Database corruption can be caused by a number of circumstances, such as commands triggering specific bugs (make sure you're using the latest stable release) or a big lack of memory.
A simple - but temporary - solution would be to go with a dedicated database server. Lack of load would speed things up and might well prevent the glitches which cause the corruption from occurring.
But apart from that, it sounds like the script also has some major design flaws. Going by the very limited amount of information you're giving, it seems that for searches, the script uses "order by rand()", then creates temporary files with the search results to make sure separate result pages use the same data set and thus don't contain overlapping results. The temporary files actually aren't that bad, but the order by rand() is.
There are a number of ways to fix that. For example, a simple but hackish switch to non-random results (possibly using a somewhat stable environment variable like day of the week to determine sort order, thus making sure that the same search will yield different results on different days). Alternatively, a few lines of code can emulate order by rand() fairly easily while requiring less from your server (depending of things like number of results needed and deleted rows). Etc. There are lots of possibilities.
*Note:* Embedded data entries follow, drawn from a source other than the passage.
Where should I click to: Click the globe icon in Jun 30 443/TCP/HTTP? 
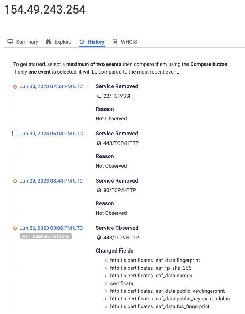(x=99, y=143)
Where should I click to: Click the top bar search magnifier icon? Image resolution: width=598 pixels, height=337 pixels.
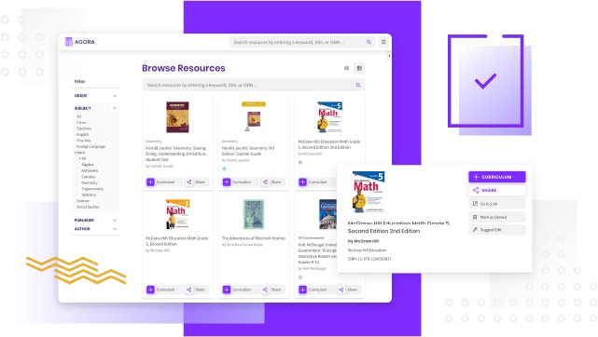[x=369, y=42]
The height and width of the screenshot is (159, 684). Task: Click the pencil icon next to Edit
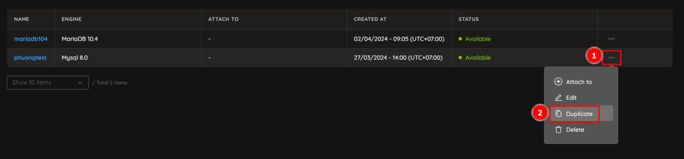[558, 98]
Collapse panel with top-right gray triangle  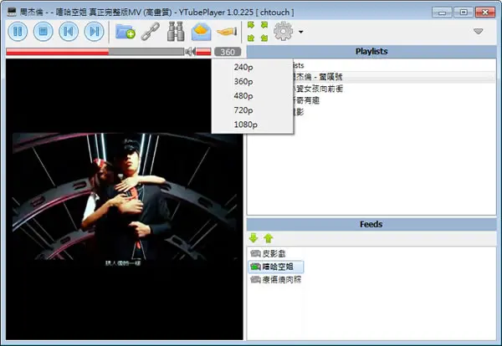[479, 31]
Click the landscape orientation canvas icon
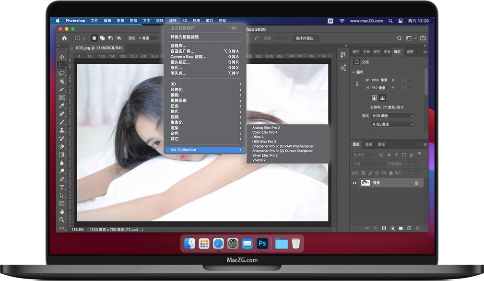The height and width of the screenshot is (281, 484). click(x=382, y=98)
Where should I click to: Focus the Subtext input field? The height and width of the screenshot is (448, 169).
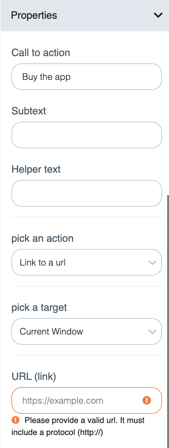(x=87, y=135)
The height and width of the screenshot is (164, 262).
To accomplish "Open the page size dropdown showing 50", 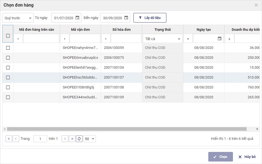I will (x=90, y=139).
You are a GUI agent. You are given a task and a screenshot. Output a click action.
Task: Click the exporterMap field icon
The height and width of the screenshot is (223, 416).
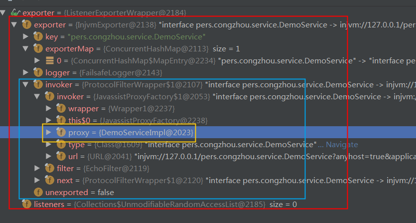pyautogui.click(x=38, y=48)
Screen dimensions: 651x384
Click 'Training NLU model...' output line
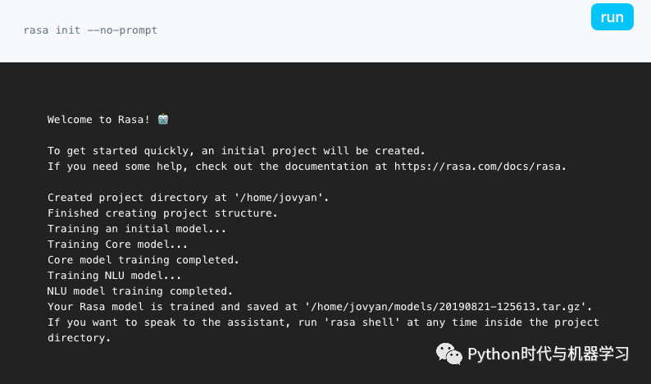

For other functions (random featured member, random people you might also like, etc) pseudo-random results work just as well, and require only a fraction of the resources.
If you have the source code of the script, a decent programmer should be able to optimize it while leaving all or at least most functionality intact. It will cost a bit, but it's pretty much necessary.
However, regardless, get more ram, and consider getting a dedicated database server. Dynamic sites are rather heavy on servers, especially when they have lots of features.